Records contained in a dataset:
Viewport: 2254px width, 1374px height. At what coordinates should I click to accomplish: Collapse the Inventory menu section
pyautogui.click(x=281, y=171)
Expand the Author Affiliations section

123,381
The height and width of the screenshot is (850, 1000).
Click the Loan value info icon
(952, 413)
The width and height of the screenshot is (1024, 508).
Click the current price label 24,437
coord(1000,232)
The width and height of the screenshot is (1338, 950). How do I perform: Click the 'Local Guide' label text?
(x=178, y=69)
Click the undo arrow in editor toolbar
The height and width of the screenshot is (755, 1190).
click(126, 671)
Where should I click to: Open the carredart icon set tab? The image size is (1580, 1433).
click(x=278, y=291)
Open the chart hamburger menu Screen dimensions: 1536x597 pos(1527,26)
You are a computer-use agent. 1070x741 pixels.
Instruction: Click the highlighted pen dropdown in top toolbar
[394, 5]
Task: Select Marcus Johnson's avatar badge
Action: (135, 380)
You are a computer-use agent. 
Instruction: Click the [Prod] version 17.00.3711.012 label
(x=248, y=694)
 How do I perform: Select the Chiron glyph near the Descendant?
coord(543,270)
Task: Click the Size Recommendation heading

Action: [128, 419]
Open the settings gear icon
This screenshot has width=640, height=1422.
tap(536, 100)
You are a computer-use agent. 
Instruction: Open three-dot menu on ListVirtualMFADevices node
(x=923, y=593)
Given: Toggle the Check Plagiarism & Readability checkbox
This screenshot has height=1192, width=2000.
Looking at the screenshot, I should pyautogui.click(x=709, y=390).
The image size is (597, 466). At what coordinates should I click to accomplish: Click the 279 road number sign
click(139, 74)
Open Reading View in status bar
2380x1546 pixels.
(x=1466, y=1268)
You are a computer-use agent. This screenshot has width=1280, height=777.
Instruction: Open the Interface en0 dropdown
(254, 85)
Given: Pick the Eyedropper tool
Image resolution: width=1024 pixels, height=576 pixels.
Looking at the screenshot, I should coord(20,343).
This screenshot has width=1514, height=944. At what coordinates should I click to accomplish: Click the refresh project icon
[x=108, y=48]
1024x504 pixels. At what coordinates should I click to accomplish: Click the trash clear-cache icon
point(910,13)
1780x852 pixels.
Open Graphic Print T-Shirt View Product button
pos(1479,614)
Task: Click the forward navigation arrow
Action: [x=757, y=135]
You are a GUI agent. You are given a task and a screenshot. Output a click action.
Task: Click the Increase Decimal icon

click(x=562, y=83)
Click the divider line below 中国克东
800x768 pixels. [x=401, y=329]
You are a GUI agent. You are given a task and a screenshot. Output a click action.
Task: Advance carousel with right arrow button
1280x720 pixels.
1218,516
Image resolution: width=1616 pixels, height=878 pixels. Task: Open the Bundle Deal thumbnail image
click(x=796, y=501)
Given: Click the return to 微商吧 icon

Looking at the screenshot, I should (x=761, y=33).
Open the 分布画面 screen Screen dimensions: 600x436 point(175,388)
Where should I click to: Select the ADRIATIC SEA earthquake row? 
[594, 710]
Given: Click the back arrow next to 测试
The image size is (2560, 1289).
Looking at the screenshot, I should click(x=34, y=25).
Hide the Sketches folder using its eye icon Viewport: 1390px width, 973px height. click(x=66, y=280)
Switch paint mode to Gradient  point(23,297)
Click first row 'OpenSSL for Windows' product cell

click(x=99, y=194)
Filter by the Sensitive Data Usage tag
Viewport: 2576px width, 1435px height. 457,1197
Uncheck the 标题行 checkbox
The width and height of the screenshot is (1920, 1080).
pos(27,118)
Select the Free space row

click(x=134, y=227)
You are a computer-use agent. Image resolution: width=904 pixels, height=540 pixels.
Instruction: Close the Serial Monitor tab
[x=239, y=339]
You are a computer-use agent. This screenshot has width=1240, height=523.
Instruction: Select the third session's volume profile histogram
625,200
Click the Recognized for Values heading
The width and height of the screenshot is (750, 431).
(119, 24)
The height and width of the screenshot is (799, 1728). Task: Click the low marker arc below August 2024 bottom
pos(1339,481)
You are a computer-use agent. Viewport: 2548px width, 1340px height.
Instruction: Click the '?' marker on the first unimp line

* _PROBLEM TO WORK ON_
Please repeat everything in the material from the line containing "Hide the Sketches" down to the line containing "click(x=134, y=227)", replacing "checkbox" with "toggle" and leaving all else unchanged.

* _ANSWER IN FULL_
Hide the Sketches folder using its eye icon Viewport: 1390px width, 973px height. click(x=66, y=280)
Switch paint mode to Gradient  point(23,297)
Click first row 'OpenSSL for Windows' product cell

click(x=99, y=194)
Filter by the Sensitive Data Usage tag
Viewport: 2576px width, 1435px height. 457,1197
Uncheck the 标题行 toggle
The width and height of the screenshot is (1920, 1080).
pos(27,118)
Select the Free space row

click(x=134, y=227)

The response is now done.